The US, Japan, and UK are all experiencing 30-year bond yields not seen in 10, 20, and even 30 years.
This is serious...especially with massive inflation on the way (and massive US rollover refundings this year).
US interest expense on public debt just crossed $1.27 trillion over the last 12 months.
It took 73 years to 109x that number from 1947 to 2019. It has more than doubled in the six years since.
The 30-year treasury just cleared 5% for the first time since 2007. Japan's 20-year bond hit its highest yield since 1997. This isn't an isolated move. This is a global repricing of sovereign debt risk happening in real time.
The doom loop is simple: higher rates mean higher interest expense, which means more borrowing, which means more supply, which pushes rates higher. At this pace, interest on the debt will surpass Social Security as the largest line item in the federal budget. The US government will spend more servicing past borrowing than on the retirement safety net for 70 million Americans.
Global money supply just crossed $121.9 trillion, up $17.1 trillion in two years, growing at 7-8% annually.
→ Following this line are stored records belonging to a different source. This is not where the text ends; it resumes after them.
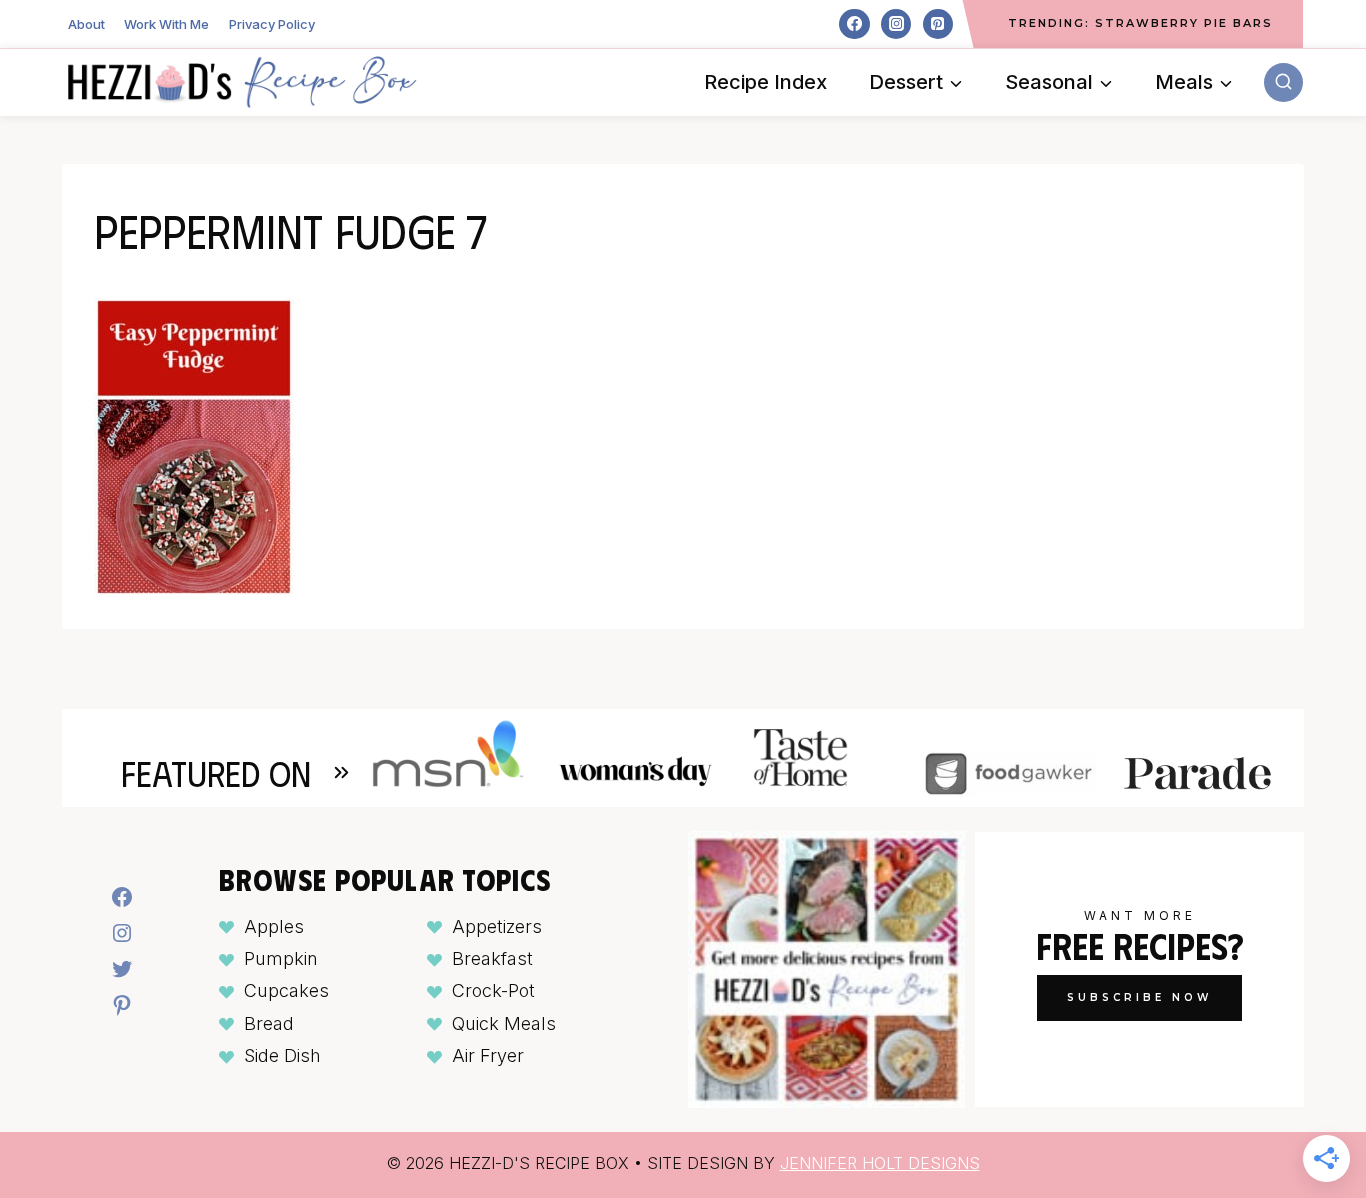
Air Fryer (488, 1055)
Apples (274, 926)
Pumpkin (281, 958)
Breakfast (492, 958)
Central banks are trapped between inflation that won't die and debt loads that require low rates to service. Cut rates and you pour gasoline on the inflation fire. Hold or hike and the interest expense spiral accelerates. There is no clean exit.
The inflation side is getting worse. Electricity prices up 50% in five years. PPI leading CPI higher. Data center construction at $50 billion annualized, up 437% since 2021, now exceeding office construction. The Informationist's CPI overlay tracks the 1970s pattern with a 0.93 correlation. April 2026 CPI sits at 3.78%, right at the inflection point where inflation re-accelerated before peaking near 14%. The Fed declared victory prematurely then, too.
Meanwhile the S&P 500 just set a record for the most components hitting new 52-week lows on a day the index poked above its prior all-time closing high. The six-week rally is the biggest since QE1, concentrated in a handful of AI and infrastructure names.
The index is a mask. Underneath it, the average company is deteriorating.